◆ **Verilen görev 1**
İnternet, medya ve ergenler yazısına göre bir çocuğun bireyselleşmesinde ve toplumsallaşmasında en büyük rol kimindir?
◆ **Verilen görev 2**
İnternet, medya ve ergenler yazısını iki cümleyle özetle.
◆ **Verilen görev 3**
Yazıda "Medya, teknoloji ve" sözlerinin geçtiği yerden başla, "Windahl, 1997 )." sözlerinden sonra dur ve aradaki kısmı aynen tekrarla.

İnternet, Medya ve Ergenler

İnternet, Medya ve Ergenler

Arkadaşlar Psikoloji Gazetesi yazarlarlarından Cansu Şenel’in yazısını sizlerle paylaşıyorum.

Son zamanlarda medya ve internet kullanımı fazlasıyla artmakta; çocuk ve ergenler internet ve medyayı en çok kullananlar olarak göze çarpmaktadır. Ergenlerde ve çocuklarda medya ve internet kullanımı nitelik ve nicelik bakımından döneme özgü değişiklikler gösterir. Medya kullanımı bireyleri pozitif ve negatif yönden etkileyeceği gibi özellikle gelişim çağındaki çocuklar bu etkiyi daha yoğun hissetmektedir. Bilimsel araştırmalar kullanım tarzına ve biçimine göre internet ve medya kullanımının faydaya veya zarara dönüşebileceğini belirtmektedir. Bu makalede amaç çocuk ve ergenlerin internet ve medya kullanımları hakkında genel bilgiler vermek, internet ve medya kullanımlarının yaratabileceği olumlu ve olumsuz sonuçlarını incelemektir.

Medya, teknoloji ve internetin ergenlerin günlük yaşamları ve sosyal çevrelerine büyük ölçüde etki etmektedir. Medya, internet gibi iletişim araçları sadece bireyler üzerinde doğrudan etkide bulunmaz. Aynı zamanda kültürü, bilgi birikimini, bir toplumun norm ve değer yargılarını da etkiler. İzleyici ve kullanıcıların kendi davranış biçimlerini belirlerken kullanabilecekleri bir dizi imaj, düşünce ve değerlendirmeleri de sunarlar (Mcquail and Windahl, 1997 ).

Bir çocuğun bireyselleşmesi ve toplumsallaşmasında ebeveynlerin rolü çok büyüktür, onların ardından kardeşler, arkadaşlar, okul, öğretmenler sonrasında da televizyon, internet, radyo, sinema gibi iletişim ve medya araçları gelmektedir. Yazılı ve elektronik basının (kitap, dergi, sinema, tiyatro, radyo ve televizyon) oluşturduğu medya ise, insanları ulaştığı güçlü nokta itibariyle okul döneminden daha da fazla ve köklü bir şekilde, hayatları boyunca ve çoğu zaman da farkında olmadan yoğun olarak etkileyen önemli bir kitle iletişim aracıdır (Karaküçük ve Yenel, 1997).

İnternet, günümüzde kitle iletişim araçları içerisinde her yaştan ve her kesimden kullanıcıya ulaşmış olan en popüler iletişim aracıdır. İnternet yetişkinler için olduğu kadar çocuk ve ergenler için de kullanılan önemli bir haberleşme ve öğrenme ortamıdır. Medya ve internet üzerinden yapılan çalışmalar medya ve internetin ergenler üzerinde mutlak bir etkisi olduğu yönündedir. Araştırmacılar tarafından yapılan araştırmalar etkilerinin bir çoğunun olumsuz olduğunu savunmaktırlar ( Günindi, 2002). Araştırmacılar bu teknolojilerin önemli gelişimsel etkinliklerinin yerini alacağını savunmaktadırlar. Bu yaklaşıma göre, bilgisayar, televizyon, internet gibi medya ortamının çocukları ve ergenleri gerçek oyun kültüründen alıkoyarak kendileri için henüz çok erken olan bir dönemde kaldırabileceklerinin üzerinde miktarda uyarana maruz bırakabileceği söz konusudur. Bu teknolojilerle sağlanan sanal dünyanın gerçeği yansıtmaması, çocuğu gerçeklerden izole bir yaşama doğru çekmesi, farkındalığını ve yaratıcılığını azaltması gibi eleştiriler de dile getirilen görüşler arasındadır.

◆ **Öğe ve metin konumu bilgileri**
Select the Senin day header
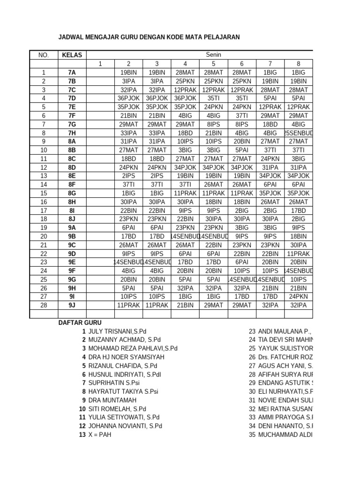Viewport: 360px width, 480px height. (213, 55)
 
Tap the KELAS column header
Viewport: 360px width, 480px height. (72, 55)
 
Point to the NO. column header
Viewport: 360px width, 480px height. (44, 55)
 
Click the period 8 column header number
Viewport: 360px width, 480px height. (298, 64)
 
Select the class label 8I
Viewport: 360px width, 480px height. (72, 210)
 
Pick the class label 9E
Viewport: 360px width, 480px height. (72, 262)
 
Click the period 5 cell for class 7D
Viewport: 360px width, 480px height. (213, 98)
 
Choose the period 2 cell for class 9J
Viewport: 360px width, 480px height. (128, 305)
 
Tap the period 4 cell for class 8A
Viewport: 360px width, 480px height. (185, 142)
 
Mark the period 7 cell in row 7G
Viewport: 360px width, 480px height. (270, 124)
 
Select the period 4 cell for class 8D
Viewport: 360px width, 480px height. (185, 167)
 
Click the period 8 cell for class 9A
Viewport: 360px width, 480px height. (298, 228)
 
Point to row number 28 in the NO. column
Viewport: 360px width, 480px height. (44, 305)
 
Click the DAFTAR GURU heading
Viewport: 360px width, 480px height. (79, 323)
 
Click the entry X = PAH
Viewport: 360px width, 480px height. (100, 435)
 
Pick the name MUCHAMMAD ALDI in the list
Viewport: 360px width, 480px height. (285, 435)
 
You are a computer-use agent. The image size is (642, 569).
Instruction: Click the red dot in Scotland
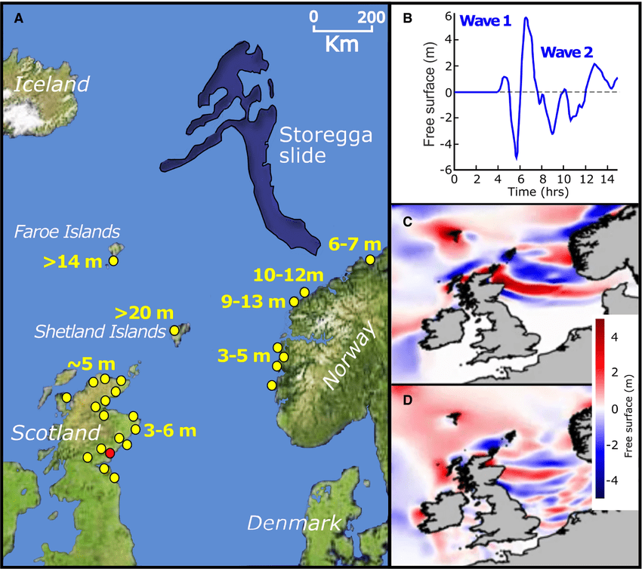[110, 453]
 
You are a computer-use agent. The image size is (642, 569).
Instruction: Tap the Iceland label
[51, 84]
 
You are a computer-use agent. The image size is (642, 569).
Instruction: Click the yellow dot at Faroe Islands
[114, 260]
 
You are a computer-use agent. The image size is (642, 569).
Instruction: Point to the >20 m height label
[144, 312]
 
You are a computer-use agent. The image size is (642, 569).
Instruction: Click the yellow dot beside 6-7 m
[370, 260]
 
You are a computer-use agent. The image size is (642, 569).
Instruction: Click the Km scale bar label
[342, 44]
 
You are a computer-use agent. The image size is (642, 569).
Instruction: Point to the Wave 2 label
[566, 52]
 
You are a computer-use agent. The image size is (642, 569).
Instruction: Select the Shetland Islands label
[100, 331]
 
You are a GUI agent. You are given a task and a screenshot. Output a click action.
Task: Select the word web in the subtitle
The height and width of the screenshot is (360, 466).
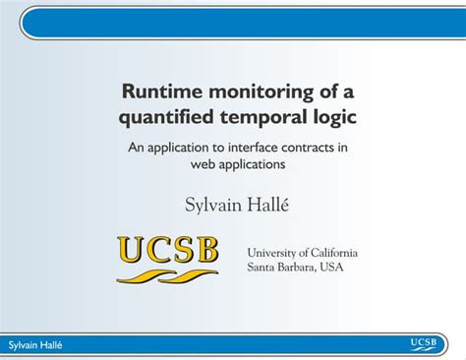coord(203,164)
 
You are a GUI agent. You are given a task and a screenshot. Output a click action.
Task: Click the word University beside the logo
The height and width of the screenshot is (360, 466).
coord(274,253)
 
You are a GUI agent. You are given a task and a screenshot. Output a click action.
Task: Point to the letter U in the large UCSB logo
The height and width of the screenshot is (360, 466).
coord(133,251)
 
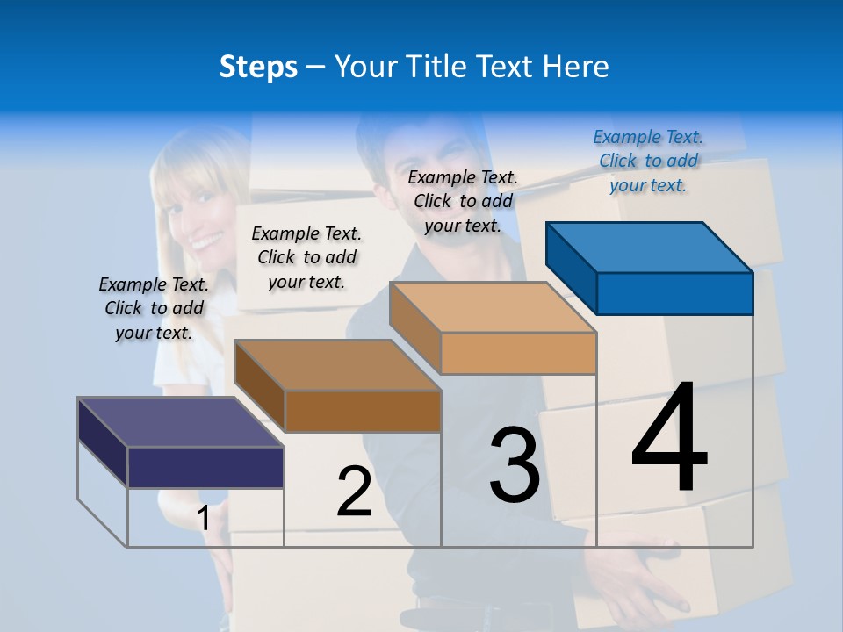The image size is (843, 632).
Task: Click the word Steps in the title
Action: coord(258,67)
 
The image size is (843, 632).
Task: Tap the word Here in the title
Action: coord(576,67)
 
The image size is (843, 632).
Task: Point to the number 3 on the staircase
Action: coord(515,465)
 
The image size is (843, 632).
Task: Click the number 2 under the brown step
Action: coord(355,492)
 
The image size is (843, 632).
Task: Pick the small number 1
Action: coord(204,519)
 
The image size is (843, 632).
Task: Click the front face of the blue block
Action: coord(674,293)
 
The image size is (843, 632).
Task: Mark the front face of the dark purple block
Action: coord(205,467)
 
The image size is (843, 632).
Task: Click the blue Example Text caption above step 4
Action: coord(648,161)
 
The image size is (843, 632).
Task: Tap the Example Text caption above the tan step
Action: coord(463,201)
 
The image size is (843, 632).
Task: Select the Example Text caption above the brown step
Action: coord(306,257)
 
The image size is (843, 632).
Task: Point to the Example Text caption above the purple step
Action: coord(154,308)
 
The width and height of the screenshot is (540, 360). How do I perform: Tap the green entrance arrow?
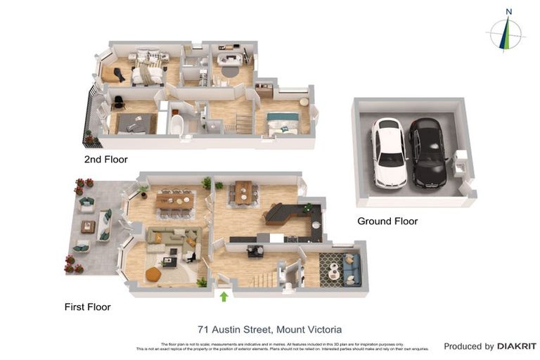224,297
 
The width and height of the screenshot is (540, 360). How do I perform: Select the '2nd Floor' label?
106,160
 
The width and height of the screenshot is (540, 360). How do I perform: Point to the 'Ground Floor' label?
387,221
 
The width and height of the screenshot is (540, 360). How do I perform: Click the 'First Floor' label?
87,307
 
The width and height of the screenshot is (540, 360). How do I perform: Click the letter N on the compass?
508,11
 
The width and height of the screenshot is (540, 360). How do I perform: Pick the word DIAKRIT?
517,346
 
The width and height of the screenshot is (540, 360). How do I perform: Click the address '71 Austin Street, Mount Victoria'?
270,329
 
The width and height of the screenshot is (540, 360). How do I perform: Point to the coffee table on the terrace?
88,226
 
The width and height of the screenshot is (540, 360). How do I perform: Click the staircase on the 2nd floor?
244,124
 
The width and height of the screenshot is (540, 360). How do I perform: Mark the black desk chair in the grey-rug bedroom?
119,103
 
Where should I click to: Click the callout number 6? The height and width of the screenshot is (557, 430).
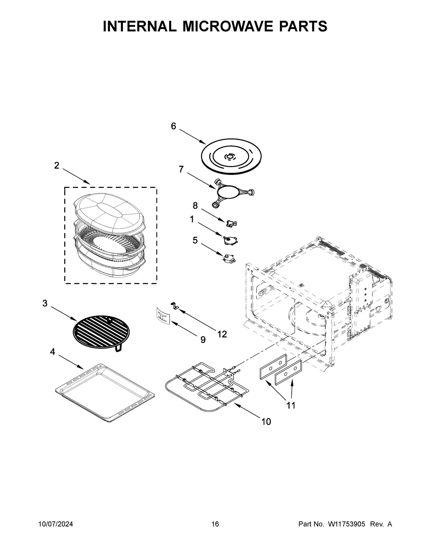point(173,126)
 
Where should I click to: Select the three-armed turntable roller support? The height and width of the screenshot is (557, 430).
point(233,193)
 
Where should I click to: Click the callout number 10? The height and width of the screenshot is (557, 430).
point(266,422)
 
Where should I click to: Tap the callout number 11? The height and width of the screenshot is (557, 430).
point(291,406)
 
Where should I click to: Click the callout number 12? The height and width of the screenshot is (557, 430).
point(222,334)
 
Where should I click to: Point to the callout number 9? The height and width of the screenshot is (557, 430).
point(203,340)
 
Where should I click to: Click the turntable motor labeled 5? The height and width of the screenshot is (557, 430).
point(228,258)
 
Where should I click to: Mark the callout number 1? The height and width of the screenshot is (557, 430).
point(192,219)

◆ **Örnek cevap 1**
Ebeveynlerin.

◆ **Örnek cevap 2**
Çocuk ve ergenler interneti ve medyayı en çok kullananlar arasındadır ve bu araçlar insanları olumlu da olumsuz da etkiler, ancak gelişim çağındaki çocuklar bu etkiyi daha yoğun hisseder. Araştırmacılar etkilerin birçoğunun olumsuz olduğunu savunur ve bu teknolojilerin sunduğu sanal dünyanın çocuğu gerçeklerden uzaklaştırdığını, farkındalığını ve yaratıcılığını azalttığını ileri sürer.

◆ **Örnek cevap 3**
Medya, teknoloji ve internetin ergenlerin günlük yaşamları ve sosyal çevrelerine büyük ölçüde etki etmektedir. Medya, internet gibi iletişim araçları sadece bireyler üzerinde doğrudan etkide bulunmaz. Aynı zamanda kültürü, bilgi birikimini, bir toplumun norm ve değer yargılarını da etkiler. İzleyici ve kullanıcıların kendi davranış biçimlerini belirlerken kullanabilecekleri bir dizi imaj, düşünce ve değerlendirmeleri de sunarlar (Mcquail and Windahl, 1997 ).